< Proverbs 18 >
1 Through desire a man, having separated himself, seeks and intermeddles with all wisdom.
Die zich afzondert, tracht naar wat begeerlijks; hij vermengt zich in alle bestendige wijsheid.
2 A fool has no delight in understanding, but that his heart may discover itself.
De zot heeft geen lust aan verstandigheid, maar daarin, dat zijn hart zich ontdekt.
3 When the wicked comes, then comes also contempt, and with ignominy reproach.
Als de goddeloze komt, komt ook de verachting en met schande versmaadheid.
4 The words of a man’s mouth are as deep waters, and the wellspring of wisdom as a flowing brook.
De woorden van den mond eens mans zijn diepe wateren; en de springader der wijsheid is een uitstortende beek.
5 It is not good to accept the person of the wicked, to overthrow the righteous in judgment.
Het is niet goed, het aangezicht des goddelozen aan te nemen, om den rechtvaardige in het gericht te buigen.
6 A fool’s lips enter into contention, and his mouth calls for strokes.
De lippen des zots komen in twist, en zijn mond roept naar slagen.
7 A fool’s mouth is his destruction, and his lips are the snare of his soul.
De mond des zots is hemzelven een verstoring, en zijn lippen een strik zijner ziel.
8 The words of a talebearer are as wounds, and they go down into the innermost parts of the belly.
De woorden des oorblazers zijn als dergenen, die geslagen zijn, en die dalen in het binnenste des buiks.
9 He also that is slothful in his work is brother to him that is a great waster.
Ook die zich slap aanstelt in zijn werk, die is een broeder van een doorbrenger.
10 The name of the LORD is a strong tower: the righteous runs into it, and is safe.
De Naam des HEEREN is een Sterke Toren; de rechtvaardige zal daarhenen lopen, en in een Hoog Vertrek gesteld worden.
11 The rich man’s wealth is his strong city, and as an high wall in his own conceit.
Des rijken goed is de stad zijner sterkte, en als een verheven muur in zijn inbeelding.
12 Before destruction the heart of man is haughty, and before honor is humility.
Voor de verbreking zal des mensen hart zich verheffen; en de nederigheid gaat voor de eer.
13 He that answers a matter before he hears it, it is folly and shame to him.
Die antwoord geeft, eer hij zal gehoord hebben, dat is hem dwaasheid en schande.
14 The spirit of a man will sustain his infirmity; but a wounded spirit who can bear?
De geest eens mans zal zijn krankheid ondersteunen; maar een verslagen geest, wie zal dien opheffen?

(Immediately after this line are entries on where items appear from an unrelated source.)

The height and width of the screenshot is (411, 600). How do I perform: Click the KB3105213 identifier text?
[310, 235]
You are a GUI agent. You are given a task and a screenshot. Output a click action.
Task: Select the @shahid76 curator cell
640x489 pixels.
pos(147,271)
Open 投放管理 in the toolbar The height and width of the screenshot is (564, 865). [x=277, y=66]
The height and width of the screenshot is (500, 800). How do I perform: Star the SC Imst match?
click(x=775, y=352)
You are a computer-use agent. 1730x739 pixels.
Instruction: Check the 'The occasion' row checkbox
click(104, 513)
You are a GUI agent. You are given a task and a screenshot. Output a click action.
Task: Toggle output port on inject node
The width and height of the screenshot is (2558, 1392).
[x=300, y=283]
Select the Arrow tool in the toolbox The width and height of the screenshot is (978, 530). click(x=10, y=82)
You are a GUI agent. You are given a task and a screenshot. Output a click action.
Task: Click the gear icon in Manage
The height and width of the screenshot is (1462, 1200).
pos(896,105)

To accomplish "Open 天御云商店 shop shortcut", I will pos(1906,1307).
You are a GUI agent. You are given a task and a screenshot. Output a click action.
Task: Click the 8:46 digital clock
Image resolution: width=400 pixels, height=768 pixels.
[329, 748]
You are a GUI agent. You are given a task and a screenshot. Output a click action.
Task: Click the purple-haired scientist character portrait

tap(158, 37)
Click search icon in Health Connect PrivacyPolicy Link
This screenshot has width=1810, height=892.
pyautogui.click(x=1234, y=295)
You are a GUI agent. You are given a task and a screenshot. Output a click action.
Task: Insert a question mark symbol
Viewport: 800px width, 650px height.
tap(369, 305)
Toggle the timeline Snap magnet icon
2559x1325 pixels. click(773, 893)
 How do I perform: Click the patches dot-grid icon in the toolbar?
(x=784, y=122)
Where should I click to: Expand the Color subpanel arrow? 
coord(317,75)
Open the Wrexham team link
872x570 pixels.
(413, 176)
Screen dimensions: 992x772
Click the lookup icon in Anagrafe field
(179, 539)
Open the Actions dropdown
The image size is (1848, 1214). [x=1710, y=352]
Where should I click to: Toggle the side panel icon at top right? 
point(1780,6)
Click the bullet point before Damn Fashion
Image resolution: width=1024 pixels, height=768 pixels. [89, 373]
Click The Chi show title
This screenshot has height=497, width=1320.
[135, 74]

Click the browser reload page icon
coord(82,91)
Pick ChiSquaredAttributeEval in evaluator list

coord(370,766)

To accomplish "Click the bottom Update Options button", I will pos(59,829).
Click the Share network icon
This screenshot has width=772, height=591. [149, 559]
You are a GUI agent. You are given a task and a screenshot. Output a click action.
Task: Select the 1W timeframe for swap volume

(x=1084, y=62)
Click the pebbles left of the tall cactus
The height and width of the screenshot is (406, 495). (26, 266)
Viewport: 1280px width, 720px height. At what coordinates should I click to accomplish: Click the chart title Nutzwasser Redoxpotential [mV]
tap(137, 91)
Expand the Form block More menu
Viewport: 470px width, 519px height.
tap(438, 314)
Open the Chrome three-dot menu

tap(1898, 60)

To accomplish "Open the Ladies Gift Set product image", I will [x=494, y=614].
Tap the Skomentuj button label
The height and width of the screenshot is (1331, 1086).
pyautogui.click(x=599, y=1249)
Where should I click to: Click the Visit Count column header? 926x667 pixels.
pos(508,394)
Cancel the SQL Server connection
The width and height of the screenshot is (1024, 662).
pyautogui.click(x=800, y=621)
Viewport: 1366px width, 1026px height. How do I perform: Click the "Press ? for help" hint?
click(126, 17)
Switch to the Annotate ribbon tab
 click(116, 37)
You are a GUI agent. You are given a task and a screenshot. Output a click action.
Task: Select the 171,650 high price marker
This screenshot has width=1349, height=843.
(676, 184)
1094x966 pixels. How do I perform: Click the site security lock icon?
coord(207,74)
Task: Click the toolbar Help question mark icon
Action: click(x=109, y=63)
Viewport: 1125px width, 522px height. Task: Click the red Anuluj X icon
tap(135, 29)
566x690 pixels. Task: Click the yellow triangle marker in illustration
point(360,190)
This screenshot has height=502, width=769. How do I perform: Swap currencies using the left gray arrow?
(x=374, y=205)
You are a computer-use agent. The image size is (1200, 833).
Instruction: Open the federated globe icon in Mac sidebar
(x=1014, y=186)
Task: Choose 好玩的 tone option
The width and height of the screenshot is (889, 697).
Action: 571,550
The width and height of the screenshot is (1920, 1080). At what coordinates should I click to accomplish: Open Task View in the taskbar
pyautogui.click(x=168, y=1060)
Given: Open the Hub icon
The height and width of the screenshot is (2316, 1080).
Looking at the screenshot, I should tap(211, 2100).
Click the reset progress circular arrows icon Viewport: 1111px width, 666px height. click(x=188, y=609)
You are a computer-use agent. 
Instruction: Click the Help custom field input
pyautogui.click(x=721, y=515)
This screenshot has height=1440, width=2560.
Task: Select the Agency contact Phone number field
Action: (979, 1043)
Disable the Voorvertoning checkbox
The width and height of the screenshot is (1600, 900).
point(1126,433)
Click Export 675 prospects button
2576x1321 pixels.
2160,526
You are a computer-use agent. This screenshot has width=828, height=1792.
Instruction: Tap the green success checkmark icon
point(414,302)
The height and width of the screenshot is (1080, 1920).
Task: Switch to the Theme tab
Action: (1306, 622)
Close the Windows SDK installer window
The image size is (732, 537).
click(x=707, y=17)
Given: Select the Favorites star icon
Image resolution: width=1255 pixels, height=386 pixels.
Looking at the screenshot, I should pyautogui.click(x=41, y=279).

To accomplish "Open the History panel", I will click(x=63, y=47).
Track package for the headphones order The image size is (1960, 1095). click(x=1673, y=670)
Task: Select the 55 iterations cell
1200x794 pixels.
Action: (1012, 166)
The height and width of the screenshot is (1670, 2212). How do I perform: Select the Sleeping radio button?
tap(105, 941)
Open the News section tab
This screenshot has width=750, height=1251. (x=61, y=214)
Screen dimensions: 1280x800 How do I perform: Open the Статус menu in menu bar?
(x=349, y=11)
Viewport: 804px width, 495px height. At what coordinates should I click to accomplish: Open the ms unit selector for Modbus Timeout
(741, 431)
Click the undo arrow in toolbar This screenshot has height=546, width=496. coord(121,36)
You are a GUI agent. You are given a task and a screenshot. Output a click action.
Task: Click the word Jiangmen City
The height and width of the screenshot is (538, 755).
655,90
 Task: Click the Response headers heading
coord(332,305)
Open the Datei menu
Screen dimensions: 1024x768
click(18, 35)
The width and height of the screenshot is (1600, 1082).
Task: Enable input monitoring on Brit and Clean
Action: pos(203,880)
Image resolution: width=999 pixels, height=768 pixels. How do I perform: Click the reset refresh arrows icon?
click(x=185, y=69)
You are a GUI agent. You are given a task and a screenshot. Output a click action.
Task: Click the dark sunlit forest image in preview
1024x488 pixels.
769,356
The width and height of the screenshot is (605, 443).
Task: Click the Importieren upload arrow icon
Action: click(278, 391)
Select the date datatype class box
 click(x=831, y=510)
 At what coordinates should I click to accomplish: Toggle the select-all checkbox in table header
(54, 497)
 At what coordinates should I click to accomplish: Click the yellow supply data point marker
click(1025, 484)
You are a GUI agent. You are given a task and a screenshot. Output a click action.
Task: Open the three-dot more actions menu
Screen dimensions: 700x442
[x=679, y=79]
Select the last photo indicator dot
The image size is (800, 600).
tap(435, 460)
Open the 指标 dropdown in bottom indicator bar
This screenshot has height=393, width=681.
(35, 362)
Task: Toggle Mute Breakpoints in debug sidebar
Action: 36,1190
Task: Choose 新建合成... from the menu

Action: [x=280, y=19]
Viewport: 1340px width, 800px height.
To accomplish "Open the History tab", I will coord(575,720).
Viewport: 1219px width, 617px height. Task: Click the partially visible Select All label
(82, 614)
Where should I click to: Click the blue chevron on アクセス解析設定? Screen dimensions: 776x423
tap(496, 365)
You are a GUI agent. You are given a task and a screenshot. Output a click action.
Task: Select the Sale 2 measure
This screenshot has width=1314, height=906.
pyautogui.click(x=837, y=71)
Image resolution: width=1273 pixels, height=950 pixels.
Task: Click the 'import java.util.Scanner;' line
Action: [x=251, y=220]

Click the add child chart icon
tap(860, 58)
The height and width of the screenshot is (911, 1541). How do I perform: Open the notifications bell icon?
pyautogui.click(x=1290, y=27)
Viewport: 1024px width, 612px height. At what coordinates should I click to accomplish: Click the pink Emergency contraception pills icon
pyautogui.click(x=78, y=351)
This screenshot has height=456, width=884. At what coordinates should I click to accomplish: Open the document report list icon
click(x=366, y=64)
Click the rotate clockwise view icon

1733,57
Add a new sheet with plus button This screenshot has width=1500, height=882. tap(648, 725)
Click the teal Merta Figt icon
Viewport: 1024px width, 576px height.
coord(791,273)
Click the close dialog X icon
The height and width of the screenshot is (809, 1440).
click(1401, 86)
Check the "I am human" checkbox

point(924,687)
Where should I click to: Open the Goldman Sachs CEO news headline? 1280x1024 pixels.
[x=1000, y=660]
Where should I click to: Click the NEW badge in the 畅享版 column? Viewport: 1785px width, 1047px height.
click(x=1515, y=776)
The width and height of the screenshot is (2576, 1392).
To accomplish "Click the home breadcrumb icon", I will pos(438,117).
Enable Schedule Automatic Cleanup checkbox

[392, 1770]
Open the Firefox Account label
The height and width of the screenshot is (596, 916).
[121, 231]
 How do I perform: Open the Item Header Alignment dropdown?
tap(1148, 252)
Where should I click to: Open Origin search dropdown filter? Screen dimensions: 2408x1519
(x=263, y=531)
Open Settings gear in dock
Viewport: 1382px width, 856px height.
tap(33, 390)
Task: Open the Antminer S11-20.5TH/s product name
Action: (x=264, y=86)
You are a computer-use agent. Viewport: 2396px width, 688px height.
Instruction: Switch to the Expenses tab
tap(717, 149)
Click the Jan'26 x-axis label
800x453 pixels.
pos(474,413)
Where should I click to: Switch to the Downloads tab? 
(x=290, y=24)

15 The heart of the prudent gets knowledge; and the ear of the wise seeks knowledge.
Het hart der verstandigen bekomt wetenschap, en het oor der wijzen zoekt wetenschap.
16 A man’s gift makes room for him, and brings him before great men.
De gift des mensen maakt hem ruimte, en zij geleidt hem voor het aangezicht der groten.
17 He that is first in his own cause seems just; but his neighbor comes and searches him.
Die de eerste is in zijn twistzaak, schijnt rechtvaardig te zijn; maar zijn naaste komt, en hij onderzoekt hem.
18 The lot causes contentions to cease, and parts between the mighty.
Het lot doet de geschillen ophouden, en maakt scheiding tussen machtigen.
19 A brother offended is harder to be won than a strong city: and their contentions are like the bars of a castle.
Een broeder is wederspanniger dan een sterke stad; en de geschillen zijn als een grendel van een paleis.
20 A man’s belly shall be satisfied with the fruit of his mouth; and with the increase of his lips shall he be filled.
Van de vrucht van ieders mond zal zijn buik verzadigd worden; hij zal verzadigd worden van de inkomst zijner lippen.
21 Death and life are in the power of the tongue: and they that love it shall eat the fruit thereof.
Dood en leven zijn in het geweld der tong; en een ieder, die ze liefheeft, zal haar vrucht eten.
22 Whoever finds a wife finds a good thing, and obtains favor of the LORD.
Die een vrouw gevonden heeft, heeft een goede zaak gevonden, en hij heeft welgevallen getrokken van den HEERE.
23 The poor uses entreaties; but the rich answers roughly.
De arme spreekt smekingen; maar de rijke antwoordt harde dingen.
24 A man that has friends must show himself friendly: and there is a friend that sticks closer than a brother.
Een man, die vrienden heeft, heeft zich vriendelijk te houden; want er is een liefhebber, die meer aankleeft dan een broeder.